## Try it:
The answer must consist solely of the line that contains "Instruction: Open the" and all subsequent lines of the data, each reproduced exactly.

(Collected data)

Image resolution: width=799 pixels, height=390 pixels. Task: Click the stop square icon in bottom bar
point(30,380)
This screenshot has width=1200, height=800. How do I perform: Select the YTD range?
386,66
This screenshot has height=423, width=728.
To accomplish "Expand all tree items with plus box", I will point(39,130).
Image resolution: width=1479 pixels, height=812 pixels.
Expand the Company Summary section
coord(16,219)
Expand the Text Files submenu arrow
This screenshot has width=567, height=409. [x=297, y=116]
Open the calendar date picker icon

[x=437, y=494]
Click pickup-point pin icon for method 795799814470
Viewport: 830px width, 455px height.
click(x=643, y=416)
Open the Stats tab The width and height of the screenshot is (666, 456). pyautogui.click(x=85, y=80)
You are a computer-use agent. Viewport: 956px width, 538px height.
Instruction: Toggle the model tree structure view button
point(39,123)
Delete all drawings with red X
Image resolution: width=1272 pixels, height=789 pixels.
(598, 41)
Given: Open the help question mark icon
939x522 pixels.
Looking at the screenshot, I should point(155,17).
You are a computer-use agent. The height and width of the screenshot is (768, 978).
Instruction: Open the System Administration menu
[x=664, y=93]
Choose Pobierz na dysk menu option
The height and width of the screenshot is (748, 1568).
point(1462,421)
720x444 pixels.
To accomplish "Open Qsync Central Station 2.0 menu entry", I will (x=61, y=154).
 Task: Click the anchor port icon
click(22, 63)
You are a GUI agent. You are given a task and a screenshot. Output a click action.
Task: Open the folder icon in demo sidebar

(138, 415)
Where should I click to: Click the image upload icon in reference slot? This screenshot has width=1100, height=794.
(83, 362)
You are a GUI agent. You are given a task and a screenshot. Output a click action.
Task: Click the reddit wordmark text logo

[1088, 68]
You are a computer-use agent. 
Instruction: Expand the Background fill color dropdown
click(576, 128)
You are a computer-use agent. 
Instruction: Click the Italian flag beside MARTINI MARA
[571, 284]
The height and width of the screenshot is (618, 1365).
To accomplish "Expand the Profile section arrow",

## Solution for this task:
Instruction: Open the System Administration menu
[x=664, y=93]
Choose Pobierz na dysk menu option
The height and width of the screenshot is (748, 1568).
point(1462,421)
720x444 pixels.
To accomplish "Open Qsync Central Station 2.0 menu entry", I will (x=61, y=154).
 Task: Click the anchor port icon
click(22, 63)
You are a GUI agent. You are given a task and a screenshot. Output a click action.
Task: Open the folder icon in demo sidebar

(138, 415)
Where should I click to: Click the image upload icon in reference slot? This screenshot has width=1100, height=794.
(83, 362)
You are a GUI agent. You are given a task and a screenshot. Output a click action.
Task: Click the reddit wordmark text logo

[1088, 68]
You are a computer-use agent. 
Instruction: Expand the Background fill color dropdown
click(576, 128)
You are a computer-use agent. 
Instruction: Click the Italian flag beside MARTINI MARA
[571, 284]
The height and width of the screenshot is (618, 1365).
To accomplish "Expand the Profile section arrow",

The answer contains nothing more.